Post Millennial Climate Warriors on-board: “Because we are the ones who are going to live with this crisis in the future…” – Greta Thunberg

There could not be a more powerful background messaging than this to last week’s panel discussion on Megatrends, at the AsianInvestor annual flagship event in Hong Kong. All investors must recognize what’s staring them in their face and can only ignore at their own peril. Two in particular dominated – Climate Change and the rise of the Millennial. Truly speaking it’s the post millennial! There were not surprisingly some streaks of cynicism – but I believe my panel left behind the key message, for the investment community, rather loud and clear. A serious sense of urgency is what one needs to work upon. Interestingly, David Sheppard in Financial Times (May 23rd), echoes this, supported by some incredible facts and figures on the biggest villain of all – the fossil fuel industry. Here are some key excerpts:
- Both Royal Dutch Shell and BP accept the need to overhaul their businesses in a manner that would have been unthinkable even five years ago, as the clamour from investors and activists has become too loud to ignore.
- Shell has said it will take responsibility, over time, for reducing the net carbon footprint of the fuels it produces, essentially putting itself on the hook for the emissions produced when the company’s customers burn oil and gas in their cars and homes.
- BP has not, arguing that while it can provide greater transparency on how its business is aligned with the Paris climate agreement, taking responsibility for the fuels its customers use would limit the flexibility the company needs.
- The companies have got to this point in the first place largely due to the rise of ethical investing or a focus on companies’ environmental, social and corporate governance (ESG) policies.
- Using the broadest definition of ESG funds, such as those that use exclusionary screens for only certain industries, the total of ESG funds in Europe and the US could amount to $ 23tn, according to BlackRock.
- It means the activists that companies like BP and Shell confront are no longer angry single-share owning protesters who have come to vent their spleen at AGMs – but well-organised and motivated investment managers.
- Groups like Climate Action 100+ and Follow This have signed up hundreds of institutional investors to back their engagement initiatives. Not all are ESG funds.

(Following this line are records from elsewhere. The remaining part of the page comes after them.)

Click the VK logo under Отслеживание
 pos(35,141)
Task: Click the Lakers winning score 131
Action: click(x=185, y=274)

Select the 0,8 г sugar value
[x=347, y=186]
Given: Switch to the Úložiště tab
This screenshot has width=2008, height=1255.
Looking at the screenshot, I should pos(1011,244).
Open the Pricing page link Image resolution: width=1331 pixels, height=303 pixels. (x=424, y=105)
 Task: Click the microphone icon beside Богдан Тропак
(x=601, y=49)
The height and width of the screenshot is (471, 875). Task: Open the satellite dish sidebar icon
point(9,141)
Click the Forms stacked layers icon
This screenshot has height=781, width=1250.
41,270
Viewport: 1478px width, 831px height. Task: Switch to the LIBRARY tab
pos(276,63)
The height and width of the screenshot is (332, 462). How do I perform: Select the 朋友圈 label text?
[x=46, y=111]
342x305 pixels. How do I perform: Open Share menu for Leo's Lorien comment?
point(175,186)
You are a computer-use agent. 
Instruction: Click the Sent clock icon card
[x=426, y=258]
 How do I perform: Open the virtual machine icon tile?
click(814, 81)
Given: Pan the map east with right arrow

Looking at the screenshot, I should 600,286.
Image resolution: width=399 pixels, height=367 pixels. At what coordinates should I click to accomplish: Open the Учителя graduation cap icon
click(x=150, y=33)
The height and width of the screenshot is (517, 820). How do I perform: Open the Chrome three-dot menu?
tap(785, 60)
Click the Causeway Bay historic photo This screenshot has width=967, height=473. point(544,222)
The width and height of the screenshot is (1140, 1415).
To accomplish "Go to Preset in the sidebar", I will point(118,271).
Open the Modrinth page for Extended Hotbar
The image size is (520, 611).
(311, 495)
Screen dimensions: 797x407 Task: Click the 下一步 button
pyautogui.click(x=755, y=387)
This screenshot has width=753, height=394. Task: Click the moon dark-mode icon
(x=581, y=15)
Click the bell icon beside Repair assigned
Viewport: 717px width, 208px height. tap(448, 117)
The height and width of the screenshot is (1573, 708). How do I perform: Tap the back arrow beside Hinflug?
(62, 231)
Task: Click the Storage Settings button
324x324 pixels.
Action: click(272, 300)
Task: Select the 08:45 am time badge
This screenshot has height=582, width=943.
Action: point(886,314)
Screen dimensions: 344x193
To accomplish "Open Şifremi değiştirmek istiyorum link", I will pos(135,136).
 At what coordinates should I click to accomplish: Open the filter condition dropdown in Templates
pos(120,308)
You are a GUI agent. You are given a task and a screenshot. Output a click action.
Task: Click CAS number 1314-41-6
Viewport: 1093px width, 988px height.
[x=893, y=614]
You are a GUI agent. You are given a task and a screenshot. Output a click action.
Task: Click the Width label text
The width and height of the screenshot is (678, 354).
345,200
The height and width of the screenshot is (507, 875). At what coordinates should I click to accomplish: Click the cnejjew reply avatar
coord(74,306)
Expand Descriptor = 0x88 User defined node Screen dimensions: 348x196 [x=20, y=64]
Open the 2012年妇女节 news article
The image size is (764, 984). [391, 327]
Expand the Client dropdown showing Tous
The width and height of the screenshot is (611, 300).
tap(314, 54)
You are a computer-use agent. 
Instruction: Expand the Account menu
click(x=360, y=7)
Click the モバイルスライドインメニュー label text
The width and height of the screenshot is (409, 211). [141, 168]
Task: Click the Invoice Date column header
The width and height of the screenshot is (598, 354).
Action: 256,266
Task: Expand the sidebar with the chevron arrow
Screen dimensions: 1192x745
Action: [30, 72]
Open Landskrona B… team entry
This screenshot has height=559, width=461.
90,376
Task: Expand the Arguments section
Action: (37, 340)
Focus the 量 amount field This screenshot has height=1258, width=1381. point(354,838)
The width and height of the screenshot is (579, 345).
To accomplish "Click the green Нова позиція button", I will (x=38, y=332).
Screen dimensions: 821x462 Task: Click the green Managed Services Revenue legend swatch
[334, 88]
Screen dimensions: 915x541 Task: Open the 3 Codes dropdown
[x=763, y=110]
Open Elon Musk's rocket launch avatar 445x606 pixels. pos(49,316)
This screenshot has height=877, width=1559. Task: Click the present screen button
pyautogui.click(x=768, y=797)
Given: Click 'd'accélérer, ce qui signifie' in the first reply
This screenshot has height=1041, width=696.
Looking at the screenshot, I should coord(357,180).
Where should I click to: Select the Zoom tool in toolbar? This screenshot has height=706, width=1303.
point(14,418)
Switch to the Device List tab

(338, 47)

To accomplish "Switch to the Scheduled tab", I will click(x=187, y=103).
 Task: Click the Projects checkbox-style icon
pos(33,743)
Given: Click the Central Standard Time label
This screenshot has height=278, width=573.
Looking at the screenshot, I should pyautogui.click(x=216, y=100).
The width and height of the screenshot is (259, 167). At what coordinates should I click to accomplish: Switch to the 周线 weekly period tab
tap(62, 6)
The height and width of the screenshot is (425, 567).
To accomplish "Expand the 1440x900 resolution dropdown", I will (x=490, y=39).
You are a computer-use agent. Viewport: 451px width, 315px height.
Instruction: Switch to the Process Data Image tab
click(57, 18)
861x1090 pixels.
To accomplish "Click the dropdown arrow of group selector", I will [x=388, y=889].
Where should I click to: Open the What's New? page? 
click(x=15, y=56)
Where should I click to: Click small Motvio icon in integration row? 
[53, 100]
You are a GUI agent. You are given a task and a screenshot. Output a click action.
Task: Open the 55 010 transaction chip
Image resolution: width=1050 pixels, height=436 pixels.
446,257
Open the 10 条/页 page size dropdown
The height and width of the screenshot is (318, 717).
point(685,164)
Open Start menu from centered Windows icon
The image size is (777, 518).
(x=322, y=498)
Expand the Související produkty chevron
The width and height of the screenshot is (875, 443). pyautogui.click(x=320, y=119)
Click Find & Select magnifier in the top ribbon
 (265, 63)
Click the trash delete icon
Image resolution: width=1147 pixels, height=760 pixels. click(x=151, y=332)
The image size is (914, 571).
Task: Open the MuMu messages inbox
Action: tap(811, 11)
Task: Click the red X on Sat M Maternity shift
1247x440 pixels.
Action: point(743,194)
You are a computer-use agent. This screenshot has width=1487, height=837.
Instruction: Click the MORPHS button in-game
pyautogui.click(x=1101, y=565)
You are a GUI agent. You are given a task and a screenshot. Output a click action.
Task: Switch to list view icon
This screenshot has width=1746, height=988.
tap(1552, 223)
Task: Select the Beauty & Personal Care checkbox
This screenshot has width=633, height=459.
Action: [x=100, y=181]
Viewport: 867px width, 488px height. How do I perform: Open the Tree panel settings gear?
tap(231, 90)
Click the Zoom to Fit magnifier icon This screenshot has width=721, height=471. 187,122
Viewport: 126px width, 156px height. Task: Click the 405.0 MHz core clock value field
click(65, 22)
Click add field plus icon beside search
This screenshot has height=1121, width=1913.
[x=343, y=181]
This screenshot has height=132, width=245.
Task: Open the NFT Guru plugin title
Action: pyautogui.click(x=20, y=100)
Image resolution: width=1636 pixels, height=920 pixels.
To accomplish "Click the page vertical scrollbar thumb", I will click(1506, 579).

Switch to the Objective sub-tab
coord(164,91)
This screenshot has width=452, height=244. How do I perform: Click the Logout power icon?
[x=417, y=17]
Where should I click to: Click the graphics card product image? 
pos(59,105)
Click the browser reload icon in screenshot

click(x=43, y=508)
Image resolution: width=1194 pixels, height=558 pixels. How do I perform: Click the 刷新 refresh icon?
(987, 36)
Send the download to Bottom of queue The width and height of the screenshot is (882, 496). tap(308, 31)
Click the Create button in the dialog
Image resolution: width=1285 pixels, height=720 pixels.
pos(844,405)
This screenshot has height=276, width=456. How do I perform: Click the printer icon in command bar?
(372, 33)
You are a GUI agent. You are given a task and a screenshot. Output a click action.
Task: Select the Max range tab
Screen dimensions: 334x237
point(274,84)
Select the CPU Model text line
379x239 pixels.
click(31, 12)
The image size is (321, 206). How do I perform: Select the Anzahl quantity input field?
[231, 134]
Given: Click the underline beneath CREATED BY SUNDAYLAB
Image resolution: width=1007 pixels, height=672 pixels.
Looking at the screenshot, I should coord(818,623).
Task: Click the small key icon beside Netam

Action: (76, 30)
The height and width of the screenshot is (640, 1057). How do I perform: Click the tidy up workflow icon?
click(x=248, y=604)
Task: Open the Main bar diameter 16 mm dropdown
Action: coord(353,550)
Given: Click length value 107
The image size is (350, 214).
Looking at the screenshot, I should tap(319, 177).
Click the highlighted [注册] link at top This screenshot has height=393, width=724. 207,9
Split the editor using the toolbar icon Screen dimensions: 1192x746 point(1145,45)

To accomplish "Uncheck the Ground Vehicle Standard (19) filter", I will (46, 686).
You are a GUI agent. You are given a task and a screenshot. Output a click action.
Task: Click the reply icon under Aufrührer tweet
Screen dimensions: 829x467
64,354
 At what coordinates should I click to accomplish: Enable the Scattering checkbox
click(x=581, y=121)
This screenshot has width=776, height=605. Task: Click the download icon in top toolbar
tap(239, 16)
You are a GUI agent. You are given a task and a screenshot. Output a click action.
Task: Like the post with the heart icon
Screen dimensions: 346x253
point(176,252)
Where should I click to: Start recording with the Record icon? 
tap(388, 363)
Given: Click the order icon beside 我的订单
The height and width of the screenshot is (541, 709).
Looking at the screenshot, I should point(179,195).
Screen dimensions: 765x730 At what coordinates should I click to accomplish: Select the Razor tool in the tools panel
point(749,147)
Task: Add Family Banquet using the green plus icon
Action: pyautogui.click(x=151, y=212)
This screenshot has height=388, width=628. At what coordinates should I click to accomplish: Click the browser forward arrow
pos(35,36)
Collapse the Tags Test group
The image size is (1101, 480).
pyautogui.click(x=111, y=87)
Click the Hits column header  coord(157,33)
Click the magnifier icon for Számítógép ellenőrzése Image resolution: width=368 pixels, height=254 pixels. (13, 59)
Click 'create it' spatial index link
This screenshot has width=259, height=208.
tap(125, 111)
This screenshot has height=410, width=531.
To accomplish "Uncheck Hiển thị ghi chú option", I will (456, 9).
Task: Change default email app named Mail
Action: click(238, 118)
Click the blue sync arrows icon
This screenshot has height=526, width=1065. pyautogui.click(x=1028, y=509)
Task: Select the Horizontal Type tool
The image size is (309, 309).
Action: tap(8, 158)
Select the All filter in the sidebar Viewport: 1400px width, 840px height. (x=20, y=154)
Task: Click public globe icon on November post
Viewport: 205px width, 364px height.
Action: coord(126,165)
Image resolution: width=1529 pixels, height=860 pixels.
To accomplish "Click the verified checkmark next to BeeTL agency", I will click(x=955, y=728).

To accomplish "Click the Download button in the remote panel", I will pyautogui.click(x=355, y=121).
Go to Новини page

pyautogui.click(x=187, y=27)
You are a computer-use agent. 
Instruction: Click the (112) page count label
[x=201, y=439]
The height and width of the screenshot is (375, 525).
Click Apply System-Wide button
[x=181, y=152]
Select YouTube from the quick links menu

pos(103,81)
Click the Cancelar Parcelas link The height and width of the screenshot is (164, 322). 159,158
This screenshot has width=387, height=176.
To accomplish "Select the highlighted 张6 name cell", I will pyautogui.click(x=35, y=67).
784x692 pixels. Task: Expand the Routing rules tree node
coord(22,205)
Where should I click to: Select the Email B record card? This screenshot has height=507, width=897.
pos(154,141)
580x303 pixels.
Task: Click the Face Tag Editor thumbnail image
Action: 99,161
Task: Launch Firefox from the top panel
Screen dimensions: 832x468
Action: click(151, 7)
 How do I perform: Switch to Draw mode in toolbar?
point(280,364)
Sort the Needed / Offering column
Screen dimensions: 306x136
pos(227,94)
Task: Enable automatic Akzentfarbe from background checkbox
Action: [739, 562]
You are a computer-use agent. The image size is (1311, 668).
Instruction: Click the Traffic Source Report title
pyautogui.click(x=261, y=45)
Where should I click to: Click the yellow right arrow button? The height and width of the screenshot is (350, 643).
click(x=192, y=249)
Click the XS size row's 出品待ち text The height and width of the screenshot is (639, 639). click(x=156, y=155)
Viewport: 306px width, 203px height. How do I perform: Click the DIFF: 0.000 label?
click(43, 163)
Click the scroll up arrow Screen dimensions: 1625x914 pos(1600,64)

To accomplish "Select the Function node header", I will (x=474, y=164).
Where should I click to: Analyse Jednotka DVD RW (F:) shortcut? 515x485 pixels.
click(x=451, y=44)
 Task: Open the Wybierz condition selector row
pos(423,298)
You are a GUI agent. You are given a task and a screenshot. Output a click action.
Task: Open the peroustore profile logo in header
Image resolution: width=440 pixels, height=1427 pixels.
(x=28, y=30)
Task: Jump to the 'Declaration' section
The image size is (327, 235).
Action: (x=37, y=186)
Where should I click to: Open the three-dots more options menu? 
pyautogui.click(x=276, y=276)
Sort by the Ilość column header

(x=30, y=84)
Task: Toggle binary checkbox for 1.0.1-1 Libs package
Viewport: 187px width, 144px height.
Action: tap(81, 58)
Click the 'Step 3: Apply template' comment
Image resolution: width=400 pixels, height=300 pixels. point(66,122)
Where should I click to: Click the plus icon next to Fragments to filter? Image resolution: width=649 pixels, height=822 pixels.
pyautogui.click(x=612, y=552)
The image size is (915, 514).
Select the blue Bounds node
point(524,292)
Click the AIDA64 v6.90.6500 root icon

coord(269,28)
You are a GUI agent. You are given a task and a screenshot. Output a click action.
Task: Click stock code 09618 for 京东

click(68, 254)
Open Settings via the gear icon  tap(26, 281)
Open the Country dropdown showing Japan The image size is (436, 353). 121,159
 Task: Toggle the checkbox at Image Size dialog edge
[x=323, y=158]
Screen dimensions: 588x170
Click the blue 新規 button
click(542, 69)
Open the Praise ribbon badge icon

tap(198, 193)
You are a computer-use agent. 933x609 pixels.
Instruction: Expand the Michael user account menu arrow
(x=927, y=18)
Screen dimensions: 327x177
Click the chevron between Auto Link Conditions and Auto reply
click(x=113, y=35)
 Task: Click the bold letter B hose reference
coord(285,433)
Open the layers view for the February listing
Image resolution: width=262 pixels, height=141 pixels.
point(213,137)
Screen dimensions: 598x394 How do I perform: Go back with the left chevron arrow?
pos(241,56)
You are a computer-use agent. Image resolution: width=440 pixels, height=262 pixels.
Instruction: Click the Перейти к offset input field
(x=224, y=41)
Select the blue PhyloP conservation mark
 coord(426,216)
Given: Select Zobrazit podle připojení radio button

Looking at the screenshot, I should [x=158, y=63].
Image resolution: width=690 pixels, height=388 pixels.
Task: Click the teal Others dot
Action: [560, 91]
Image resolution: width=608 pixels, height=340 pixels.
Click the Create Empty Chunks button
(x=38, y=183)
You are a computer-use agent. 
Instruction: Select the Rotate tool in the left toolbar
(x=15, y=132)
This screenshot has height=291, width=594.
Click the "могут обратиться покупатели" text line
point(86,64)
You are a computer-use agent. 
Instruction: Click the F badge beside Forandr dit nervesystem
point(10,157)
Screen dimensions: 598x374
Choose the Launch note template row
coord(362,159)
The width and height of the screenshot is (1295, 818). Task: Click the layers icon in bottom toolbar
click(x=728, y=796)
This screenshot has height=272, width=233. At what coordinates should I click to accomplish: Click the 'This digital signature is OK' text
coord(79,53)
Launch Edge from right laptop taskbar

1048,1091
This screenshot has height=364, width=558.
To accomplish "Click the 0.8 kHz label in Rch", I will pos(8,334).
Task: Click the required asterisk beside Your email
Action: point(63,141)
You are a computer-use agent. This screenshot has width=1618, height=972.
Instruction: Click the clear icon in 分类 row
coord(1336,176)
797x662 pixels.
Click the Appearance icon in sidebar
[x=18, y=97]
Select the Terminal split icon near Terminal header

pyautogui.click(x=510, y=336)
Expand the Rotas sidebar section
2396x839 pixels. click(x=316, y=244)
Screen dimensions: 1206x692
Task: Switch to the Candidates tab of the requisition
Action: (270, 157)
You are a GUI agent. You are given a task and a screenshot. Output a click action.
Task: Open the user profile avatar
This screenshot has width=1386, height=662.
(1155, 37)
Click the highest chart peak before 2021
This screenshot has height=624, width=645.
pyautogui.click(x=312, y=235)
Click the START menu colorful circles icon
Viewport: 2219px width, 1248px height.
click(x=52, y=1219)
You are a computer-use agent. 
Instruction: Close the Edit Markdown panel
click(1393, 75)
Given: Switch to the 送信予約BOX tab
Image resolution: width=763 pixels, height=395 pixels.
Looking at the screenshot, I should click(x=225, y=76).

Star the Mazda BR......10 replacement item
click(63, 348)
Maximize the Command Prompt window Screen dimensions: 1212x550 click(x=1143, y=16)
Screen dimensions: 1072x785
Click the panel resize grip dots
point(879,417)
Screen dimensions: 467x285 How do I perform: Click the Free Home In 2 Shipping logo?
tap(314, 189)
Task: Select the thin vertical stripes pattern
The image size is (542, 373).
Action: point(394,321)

- The world’s largest funds are also conscious that the next generation of investors has grown up with warnings about climate change. The top end of the “millennial” generation are approaching their 40s. Across the western world, they and their older “Generation X” siblings stand to inherit upwards of $30tn in the coming years.
- Combined with a political climate in Europe that is moving towards adopting stricter targets for carbon reduction – the UK is widely expected to back recommendations for reducing net emissions to zero by 2050 – the energy giants have had to respond.


Diversifying Diversity
That despite the ongoing Brexit drama – the UK chose to declare a Climate Crisis – reflects the growing clout of not just the Millennial but the Teen, as well. And the lawmakers are giving into the passionate appeals of Greta Thunberg & Co. It will not just stop with new businesses like Beyond Meat (BYND). Last year in a blog post for the Chartered Insurance Institute (CII), I alluded to the diminishing influence of the State and rising clout of corporate institutions and individuals. Needless to mention influencers like the Pope (who recently spoke to the leading fossil fuel companies) and Church of England (which is revisiting investments of its pension funds in such entities). I must confess that I did miss arrival-of-the-Teen-Millennial signal in the rest of the noise. I would be really naïve to miss imminent Board positions for the likes of Greta and other teens who aren’t even millennials. Custodians of the Planet Earth. Yet another Megatrend for sure!